* _Exercise prompt_
Print the first line of the material below and each line after it, exactly as written, ending with the line that contains "You are a computer-use agent. This".

* _Dataset records_
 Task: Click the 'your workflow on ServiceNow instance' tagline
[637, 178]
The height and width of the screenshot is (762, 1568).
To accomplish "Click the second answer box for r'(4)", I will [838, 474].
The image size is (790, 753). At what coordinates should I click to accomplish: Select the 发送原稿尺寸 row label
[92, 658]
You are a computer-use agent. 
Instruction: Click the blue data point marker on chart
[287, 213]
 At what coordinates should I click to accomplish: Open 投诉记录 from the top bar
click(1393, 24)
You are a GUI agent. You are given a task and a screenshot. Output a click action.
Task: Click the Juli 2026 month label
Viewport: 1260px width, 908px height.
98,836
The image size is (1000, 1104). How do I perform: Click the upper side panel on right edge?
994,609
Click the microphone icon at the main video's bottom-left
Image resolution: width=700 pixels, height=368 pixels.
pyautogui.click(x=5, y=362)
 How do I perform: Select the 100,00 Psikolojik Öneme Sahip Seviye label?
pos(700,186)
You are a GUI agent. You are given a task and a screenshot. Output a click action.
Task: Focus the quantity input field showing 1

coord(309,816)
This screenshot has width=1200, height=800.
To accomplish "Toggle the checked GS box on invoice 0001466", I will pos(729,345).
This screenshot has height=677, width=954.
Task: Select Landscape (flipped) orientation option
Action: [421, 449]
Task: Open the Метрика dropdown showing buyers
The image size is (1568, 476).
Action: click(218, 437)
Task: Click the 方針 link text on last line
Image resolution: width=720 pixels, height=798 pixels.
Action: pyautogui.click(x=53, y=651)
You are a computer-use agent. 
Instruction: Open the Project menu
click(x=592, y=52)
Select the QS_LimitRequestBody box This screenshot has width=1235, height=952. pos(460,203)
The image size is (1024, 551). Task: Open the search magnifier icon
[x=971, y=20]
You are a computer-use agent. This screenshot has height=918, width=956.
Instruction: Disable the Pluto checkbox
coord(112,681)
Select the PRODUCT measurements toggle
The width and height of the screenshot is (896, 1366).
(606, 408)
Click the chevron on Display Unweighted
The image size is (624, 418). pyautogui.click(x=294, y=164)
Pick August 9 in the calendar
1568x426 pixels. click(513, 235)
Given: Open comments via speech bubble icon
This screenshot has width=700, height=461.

* _Exercise solution_
 Task: Click the 'your workflow on ServiceNow instance' tagline
[637, 178]
The height and width of the screenshot is (762, 1568).
To accomplish "Click the second answer box for r'(4)", I will [838, 474].
The image size is (790, 753). At what coordinates should I click to accomplish: Select the 发送原稿尺寸 row label
[92, 658]
You are a computer-use agent. 
Instruction: Click the blue data point marker on chart
[287, 213]
 At what coordinates should I click to accomplish: Open 投诉记录 from the top bar
click(1393, 24)
You are a GUI agent. You are given a task and a screenshot. Output a click action.
Task: Click the Juli 2026 month label
Viewport: 1260px width, 908px height.
98,836
The image size is (1000, 1104). How do I perform: Click the upper side panel on right edge?
994,609
Click the microphone icon at the main video's bottom-left
Image resolution: width=700 pixels, height=368 pixels.
pyautogui.click(x=5, y=362)
 How do I perform: Select the 100,00 Psikolojik Öneme Sahip Seviye label?
pos(700,186)
You are a GUI agent. You are given a task and a screenshot. Output a click action.
Task: Focus the quantity input field showing 1

coord(309,816)
This screenshot has width=1200, height=800.
To accomplish "Toggle the checked GS box on invoice 0001466", I will pos(729,345).
This screenshot has height=677, width=954.
Task: Select Landscape (flipped) orientation option
Action: [421, 449]
Task: Open the Метрика dropdown showing buyers
The image size is (1568, 476).
Action: click(218, 437)
Task: Click the 方針 link text on last line
Image resolution: width=720 pixels, height=798 pixels.
Action: pyautogui.click(x=53, y=651)
You are a computer-use agent. 
Instruction: Open the Project menu
click(x=592, y=52)
Select the QS_LimitRequestBody box This screenshot has width=1235, height=952. pos(460,203)
The image size is (1024, 551). Task: Open the search magnifier icon
[x=971, y=20]
You are a computer-use agent. This screenshot has height=918, width=956.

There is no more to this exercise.